Omicidio Pavone, il caso in Cassazione

Il Procuratore generale presenta ricorso contro la sentenza della Corte d’Appello che ha ridotto la pena a Gagliardi

PESCARA. «La condotta dell'imputato ha integrato perfettamente la contestata aggravante di aver premeditato il delitto». Il procuratore generale Romolo Como non ha dubbi: Vincenzo Gagliardi ha premeditato l'omicidio dell'ingegnere informatico Carlo Pavone, colpito sotto casa a Montesilvano con un colpo di fucile il 30 ottobre 2013 e morto il 16 novembre 2014, dopo più di un anno di coma, lasciando due figli e la moglie, Raffaella D'Este, che all'epoca aveva una relazione sentimentale con Gagliardi, suo ex collega alle Poste.

E così il pg ha fatto ricorso in Cassazione contro la sentenza della Corte d'Assise d'Appello dell'Aquila, che cinque mesi fa, ha ridotto da 30 a 19 anni la pena a carico di Gagliardi. Uno sconto di pena dovuto all’esclusione dell'aggravante della premeditazione da parte dei giudici aquilani, i quali hanno ritenuto che «nulla era stato accertato in ordine alla condotta di Gagliardi, in termini di pianificazione del proposito criminoso, nei giorni precedenti al delitto». Una tesi che non ha convinto Como, il quale, sollecitato dagli avvocati Massimo Galasso e Marino Di Felice, legali dei fratelli della vittima, parti civili nel processo, si è rivolto alla Suprema Corte per chiedere l'annullamento della sentenza emessa in secondo grado.

Il pg si sofferma ad evidenziare che la Corte aquilana «dopo aver diffusamente motivato sull'accertamento di circostanze significative della volontà omicida, come la lunga ricerca informatica su armi di facile reperibilità ma ad effetto letale, e la presenza dell'omicida sotto casa della vittima con il fucile già in auto e pronto all’uso, ha poi ritenuto in poche righe finali di poterne escludere la valenza ai fini dell’aggravante della premeditazione, così come correttamente riconosciuta dal primo giudice, valorizzando all'uopo, in “bonam partem”, taluni elementi della vicenda in realtà chiarificatori della più grave volontà omicidiaria dell'autore». Le argomentazioni di Como mirano ad evidenziare elementi che «anche alla luce della conferma integrale, in appello, della ricostruzione dei fatti così come operata dal primo giudice, risultano perfettamente riscontrabili nella vicenda». «Anche i giudici aquilani», scrive il pg, «hanno dovuto sottolineare il carattere “fortemente significativo” della distanza temporale tra l'attuazione del proposito omicida e le precedenti ricerche via web eseguite da Gagliardi e volte al reperimento dell'arma, intensificatesi a partire dal mese di luglio 2013 e culminate nell'indagine mirata del 9 settembre 2013 con cui l'imputato “chiedeva” testualmente alla rete a quale “distanza potesse essere fatale un colpo sparato da un Flobert calibro 9”». Como, nel sostenere la sua tesi, fa anche notare che nelle due settimane antecedenti l'omicidio, come anche nello stesso giorno di commissione del reato, Gagliardi fosse stato in ferie.
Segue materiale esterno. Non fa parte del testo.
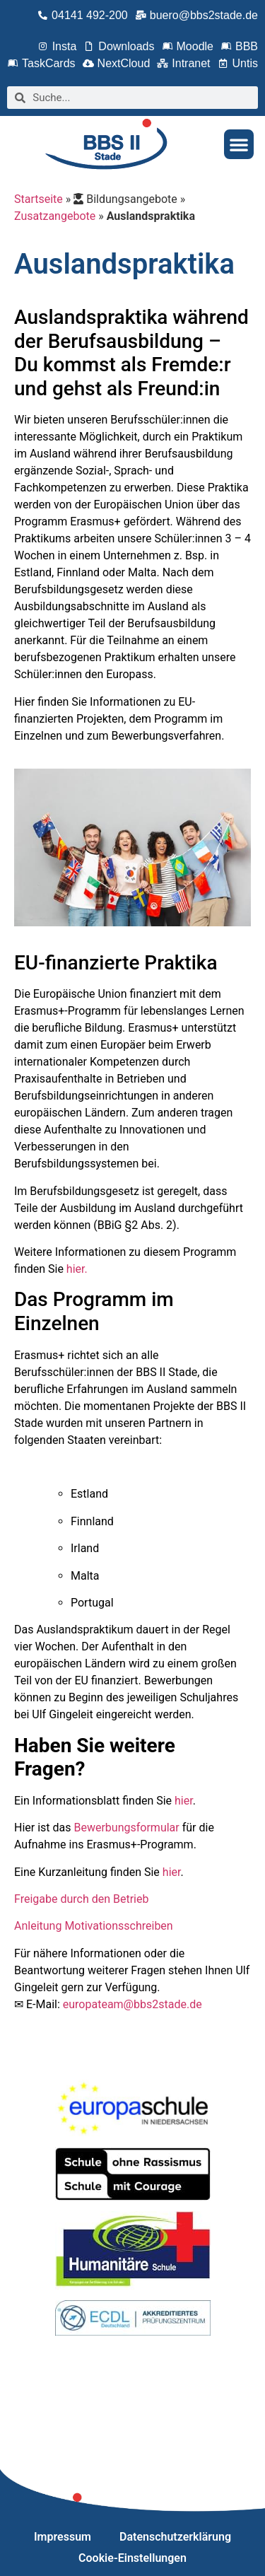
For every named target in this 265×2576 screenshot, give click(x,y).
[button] (239, 144)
Questa circostanza, secondo il pg, «la dice lunga sull'ostinazione omicida dell'imputato».

Relativamente all'arma del delitto, Como fa notare che «seppure non sia mai stata fisicamente rinvenuta, l'esame balistico eseguito sulla pallottola calibro 9 che ha attinto mortalmente Carlo Pavone è valso ad indicare come la stessa fosse un fucile Flobert, del tipo di quello ricercato dall'imputato nei mesi precedenti il tragico evento». Questo, per il procuratore generale, «dimostra che Gagliardi si era portato sul luogo del delitto già munito dell'arma, in precedenza ricercata, denotando così anche la fermezza di una pregressa risoluzione criminosa perdurante fino alla commissione del crimine».

Il difensore dell'imputato, l'avvocato Renzo Colantonio, ha sempre sostenuto la non colpevolezza di Gagliardi puntando su alcuni elementi che, a suo giudizio, sarebbero stati trascurati e proverebbero l'innocenza dell'impiegato delle poste. I giudici aquilani, però, ritengono che «il quadro indiziario coeso e appagante», scrivono nella motivazione della condanna, «indica nell'imputato l'autore dell'omicidio di Carlo Pavone» e che «tutte le ipotesi sono state vagliate dagli inquirenti ma tutte, al di fuori di quella percorsa compiutamente provata, si sono rivelate di qualsivoglia consistenza».